### GIVEN DATA ###

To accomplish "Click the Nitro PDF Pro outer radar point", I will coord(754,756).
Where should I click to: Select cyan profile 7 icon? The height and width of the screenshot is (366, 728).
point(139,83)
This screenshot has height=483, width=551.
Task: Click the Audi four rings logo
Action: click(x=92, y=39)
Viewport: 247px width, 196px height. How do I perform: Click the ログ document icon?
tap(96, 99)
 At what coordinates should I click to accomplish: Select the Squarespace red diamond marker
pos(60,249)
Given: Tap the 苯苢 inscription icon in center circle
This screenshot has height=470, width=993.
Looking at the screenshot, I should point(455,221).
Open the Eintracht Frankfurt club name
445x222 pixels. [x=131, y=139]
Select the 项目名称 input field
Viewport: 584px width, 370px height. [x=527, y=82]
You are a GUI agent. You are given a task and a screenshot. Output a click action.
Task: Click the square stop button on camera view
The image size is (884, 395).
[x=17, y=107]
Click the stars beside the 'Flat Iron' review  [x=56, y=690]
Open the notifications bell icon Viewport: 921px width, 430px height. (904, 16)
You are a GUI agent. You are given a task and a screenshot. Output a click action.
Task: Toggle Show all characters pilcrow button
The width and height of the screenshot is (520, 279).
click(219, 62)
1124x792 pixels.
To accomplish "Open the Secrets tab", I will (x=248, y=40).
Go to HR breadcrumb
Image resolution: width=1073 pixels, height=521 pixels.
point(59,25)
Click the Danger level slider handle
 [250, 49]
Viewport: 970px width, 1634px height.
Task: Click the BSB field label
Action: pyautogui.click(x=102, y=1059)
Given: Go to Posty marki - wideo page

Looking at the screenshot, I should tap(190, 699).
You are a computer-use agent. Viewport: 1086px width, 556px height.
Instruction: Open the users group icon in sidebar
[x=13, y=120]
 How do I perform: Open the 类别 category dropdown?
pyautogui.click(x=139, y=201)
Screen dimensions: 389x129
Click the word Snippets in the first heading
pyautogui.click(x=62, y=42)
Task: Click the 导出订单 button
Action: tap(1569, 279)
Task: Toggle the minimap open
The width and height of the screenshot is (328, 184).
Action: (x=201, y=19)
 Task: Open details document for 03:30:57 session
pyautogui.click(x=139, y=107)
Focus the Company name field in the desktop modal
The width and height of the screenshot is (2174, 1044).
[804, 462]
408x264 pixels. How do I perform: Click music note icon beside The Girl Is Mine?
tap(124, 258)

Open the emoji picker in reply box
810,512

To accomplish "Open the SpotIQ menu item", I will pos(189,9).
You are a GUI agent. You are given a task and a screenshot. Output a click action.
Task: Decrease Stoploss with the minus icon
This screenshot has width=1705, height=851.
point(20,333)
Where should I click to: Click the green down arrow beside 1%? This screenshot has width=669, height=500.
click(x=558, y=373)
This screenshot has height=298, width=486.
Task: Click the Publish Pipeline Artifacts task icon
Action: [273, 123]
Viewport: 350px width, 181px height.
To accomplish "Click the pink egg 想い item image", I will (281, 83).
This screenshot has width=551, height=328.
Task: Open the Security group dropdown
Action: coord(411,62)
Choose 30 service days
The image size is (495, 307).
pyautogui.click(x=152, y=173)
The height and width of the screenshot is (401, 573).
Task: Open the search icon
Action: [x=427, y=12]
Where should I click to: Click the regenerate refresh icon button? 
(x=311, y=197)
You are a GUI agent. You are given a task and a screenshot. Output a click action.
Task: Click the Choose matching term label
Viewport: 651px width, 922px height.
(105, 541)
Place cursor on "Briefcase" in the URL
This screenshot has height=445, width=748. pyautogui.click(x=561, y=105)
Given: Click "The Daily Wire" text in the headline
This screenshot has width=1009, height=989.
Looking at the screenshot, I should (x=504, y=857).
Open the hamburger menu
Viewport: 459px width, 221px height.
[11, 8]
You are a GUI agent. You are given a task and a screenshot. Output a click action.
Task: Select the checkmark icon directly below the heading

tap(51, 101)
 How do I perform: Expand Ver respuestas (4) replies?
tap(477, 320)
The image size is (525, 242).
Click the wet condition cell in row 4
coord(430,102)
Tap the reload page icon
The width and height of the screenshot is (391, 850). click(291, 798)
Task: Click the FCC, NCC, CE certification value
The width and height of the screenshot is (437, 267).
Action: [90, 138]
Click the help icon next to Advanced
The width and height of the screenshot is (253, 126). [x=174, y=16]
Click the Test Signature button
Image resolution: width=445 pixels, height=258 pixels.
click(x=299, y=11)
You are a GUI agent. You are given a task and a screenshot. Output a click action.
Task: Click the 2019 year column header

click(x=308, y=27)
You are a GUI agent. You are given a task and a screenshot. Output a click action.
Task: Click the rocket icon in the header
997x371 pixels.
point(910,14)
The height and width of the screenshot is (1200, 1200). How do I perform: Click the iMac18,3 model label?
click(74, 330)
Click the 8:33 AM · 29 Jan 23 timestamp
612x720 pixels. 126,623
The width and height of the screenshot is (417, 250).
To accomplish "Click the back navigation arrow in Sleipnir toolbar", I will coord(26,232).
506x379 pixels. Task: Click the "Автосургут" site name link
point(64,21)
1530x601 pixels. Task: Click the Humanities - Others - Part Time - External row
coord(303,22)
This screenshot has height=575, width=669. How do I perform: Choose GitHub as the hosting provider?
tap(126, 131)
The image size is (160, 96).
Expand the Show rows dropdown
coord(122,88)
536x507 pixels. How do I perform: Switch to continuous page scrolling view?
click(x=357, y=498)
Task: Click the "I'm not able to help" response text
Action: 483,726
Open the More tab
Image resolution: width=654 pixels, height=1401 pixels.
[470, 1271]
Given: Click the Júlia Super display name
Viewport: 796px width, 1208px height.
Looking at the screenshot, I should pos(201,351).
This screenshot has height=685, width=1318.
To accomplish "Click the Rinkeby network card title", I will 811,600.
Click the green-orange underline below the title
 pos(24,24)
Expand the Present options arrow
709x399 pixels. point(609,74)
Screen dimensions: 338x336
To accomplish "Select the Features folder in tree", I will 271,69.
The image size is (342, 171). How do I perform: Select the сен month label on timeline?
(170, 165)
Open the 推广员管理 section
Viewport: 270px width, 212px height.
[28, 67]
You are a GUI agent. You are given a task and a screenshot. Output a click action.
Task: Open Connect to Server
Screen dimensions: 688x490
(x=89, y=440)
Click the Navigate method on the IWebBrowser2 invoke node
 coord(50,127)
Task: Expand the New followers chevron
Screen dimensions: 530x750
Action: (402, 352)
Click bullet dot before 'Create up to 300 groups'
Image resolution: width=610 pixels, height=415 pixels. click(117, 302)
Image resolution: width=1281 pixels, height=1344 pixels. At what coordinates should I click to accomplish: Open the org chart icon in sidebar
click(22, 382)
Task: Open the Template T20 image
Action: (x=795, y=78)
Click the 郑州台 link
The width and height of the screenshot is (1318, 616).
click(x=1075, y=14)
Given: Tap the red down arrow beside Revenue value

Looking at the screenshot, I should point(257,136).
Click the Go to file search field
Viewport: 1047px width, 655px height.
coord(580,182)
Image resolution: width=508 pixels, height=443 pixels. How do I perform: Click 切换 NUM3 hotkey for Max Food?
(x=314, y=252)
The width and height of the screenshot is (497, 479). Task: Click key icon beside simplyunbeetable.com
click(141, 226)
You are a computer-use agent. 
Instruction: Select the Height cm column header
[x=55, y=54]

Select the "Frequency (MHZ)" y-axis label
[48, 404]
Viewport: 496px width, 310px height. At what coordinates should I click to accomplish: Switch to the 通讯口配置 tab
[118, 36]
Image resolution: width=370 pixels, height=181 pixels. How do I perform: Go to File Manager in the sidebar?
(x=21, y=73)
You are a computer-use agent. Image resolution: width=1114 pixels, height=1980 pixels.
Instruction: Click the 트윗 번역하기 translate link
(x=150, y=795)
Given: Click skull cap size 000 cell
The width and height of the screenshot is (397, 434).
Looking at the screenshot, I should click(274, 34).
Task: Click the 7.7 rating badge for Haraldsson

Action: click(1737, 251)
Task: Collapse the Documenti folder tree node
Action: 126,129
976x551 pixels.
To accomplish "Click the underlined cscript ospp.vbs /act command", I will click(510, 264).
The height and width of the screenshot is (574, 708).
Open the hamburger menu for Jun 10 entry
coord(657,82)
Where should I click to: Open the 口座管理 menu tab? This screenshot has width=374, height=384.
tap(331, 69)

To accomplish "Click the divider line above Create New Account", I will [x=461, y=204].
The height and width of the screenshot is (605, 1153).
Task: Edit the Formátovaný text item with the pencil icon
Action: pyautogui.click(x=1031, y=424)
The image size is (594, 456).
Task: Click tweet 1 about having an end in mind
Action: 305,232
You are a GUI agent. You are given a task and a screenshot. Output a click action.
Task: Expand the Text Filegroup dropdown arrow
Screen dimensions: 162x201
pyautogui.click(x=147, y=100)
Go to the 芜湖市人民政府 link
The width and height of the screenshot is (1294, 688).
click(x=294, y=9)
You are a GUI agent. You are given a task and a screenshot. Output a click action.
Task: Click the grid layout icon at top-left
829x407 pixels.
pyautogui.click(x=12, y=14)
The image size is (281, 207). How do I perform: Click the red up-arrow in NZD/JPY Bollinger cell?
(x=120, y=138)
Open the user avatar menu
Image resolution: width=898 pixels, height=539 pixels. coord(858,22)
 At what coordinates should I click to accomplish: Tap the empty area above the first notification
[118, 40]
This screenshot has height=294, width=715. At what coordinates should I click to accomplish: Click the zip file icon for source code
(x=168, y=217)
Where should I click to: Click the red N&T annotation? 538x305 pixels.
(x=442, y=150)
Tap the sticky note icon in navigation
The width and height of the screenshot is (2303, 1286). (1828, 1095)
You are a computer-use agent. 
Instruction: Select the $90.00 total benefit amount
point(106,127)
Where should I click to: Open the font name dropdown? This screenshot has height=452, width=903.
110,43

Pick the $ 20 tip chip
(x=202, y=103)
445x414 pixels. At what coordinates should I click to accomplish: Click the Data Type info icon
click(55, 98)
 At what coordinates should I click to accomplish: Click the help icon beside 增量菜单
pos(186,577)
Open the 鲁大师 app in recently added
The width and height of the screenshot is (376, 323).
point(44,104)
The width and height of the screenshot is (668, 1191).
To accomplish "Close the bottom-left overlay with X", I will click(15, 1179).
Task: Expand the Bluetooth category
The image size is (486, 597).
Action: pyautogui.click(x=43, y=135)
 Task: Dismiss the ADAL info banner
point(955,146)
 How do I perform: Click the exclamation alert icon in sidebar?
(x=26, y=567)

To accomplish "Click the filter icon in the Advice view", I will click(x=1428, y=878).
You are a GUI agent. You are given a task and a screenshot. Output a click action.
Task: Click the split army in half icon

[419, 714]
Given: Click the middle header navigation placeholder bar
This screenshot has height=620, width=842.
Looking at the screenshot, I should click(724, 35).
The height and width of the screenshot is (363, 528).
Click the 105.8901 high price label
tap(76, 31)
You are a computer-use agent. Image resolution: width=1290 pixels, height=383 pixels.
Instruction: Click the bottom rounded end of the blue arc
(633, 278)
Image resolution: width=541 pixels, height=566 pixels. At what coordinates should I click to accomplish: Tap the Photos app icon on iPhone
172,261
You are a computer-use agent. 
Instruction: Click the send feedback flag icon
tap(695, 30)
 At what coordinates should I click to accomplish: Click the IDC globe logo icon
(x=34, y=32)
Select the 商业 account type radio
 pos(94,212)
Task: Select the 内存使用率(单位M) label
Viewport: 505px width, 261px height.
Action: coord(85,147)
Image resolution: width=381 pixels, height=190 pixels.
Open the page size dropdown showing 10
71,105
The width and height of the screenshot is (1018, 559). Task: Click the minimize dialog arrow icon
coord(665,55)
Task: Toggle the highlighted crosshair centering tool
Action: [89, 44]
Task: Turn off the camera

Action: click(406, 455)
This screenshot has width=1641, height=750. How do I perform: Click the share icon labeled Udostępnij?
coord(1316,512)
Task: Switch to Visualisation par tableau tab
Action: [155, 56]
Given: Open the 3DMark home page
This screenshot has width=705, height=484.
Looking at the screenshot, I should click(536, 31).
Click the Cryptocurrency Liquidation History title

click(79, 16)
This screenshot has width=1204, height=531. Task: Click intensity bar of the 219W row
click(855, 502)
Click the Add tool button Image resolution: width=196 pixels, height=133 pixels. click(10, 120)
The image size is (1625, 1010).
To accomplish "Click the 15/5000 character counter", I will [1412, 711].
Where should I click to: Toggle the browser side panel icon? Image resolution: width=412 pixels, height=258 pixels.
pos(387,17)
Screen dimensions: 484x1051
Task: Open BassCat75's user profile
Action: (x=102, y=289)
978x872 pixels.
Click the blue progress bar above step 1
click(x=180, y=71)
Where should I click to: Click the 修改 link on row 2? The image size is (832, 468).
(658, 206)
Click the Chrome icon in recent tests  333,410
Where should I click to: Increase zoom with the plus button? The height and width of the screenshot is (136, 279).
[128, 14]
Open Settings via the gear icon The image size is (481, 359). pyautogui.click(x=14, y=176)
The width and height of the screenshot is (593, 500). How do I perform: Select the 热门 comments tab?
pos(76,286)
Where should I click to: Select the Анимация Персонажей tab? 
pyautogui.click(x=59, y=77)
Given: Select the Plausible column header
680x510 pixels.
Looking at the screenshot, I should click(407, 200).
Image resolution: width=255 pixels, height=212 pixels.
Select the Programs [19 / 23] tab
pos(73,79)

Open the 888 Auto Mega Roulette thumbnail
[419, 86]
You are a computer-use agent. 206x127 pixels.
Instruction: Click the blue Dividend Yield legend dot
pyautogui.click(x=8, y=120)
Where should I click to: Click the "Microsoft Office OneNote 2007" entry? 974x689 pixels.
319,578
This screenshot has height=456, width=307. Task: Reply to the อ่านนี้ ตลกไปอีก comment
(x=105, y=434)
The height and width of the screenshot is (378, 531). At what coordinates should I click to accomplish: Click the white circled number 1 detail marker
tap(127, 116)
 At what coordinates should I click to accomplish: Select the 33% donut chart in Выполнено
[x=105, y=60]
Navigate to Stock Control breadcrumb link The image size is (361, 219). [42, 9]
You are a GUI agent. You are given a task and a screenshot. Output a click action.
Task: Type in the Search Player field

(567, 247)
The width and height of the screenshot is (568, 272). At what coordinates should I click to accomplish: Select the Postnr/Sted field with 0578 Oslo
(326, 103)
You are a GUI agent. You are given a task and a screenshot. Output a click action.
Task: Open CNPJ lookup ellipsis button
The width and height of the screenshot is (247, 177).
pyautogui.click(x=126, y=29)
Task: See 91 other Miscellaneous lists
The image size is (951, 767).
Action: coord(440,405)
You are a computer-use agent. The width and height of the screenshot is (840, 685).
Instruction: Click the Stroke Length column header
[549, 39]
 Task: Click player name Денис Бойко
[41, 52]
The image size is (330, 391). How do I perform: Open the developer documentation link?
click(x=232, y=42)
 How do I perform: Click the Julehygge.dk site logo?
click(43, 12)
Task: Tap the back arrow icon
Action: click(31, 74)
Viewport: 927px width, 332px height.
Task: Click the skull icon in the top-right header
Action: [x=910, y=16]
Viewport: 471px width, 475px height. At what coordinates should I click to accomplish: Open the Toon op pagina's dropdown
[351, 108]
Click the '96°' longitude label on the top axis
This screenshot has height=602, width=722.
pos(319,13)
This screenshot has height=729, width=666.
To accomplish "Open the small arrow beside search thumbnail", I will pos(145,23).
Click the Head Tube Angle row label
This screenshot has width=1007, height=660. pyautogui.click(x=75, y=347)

###

* _EXERCISE INSTRUCTIONS_
Retype exactly the span of lines from the one with "The image size is (1625, 1010)." through the one with "978x872 pixels."; include both ends and omit the rest of the material.

* _TASK OUTPUT_
The image size is (1625, 1010).
To accomplish "Click the 15/5000 character counter", I will [1412, 711].
Where should I click to: Toggle the browser side panel icon? Image resolution: width=412 pixels, height=258 pixels.
pos(387,17)
Screen dimensions: 484x1051
Task: Open BassCat75's user profile
Action: (x=102, y=289)
978x872 pixels.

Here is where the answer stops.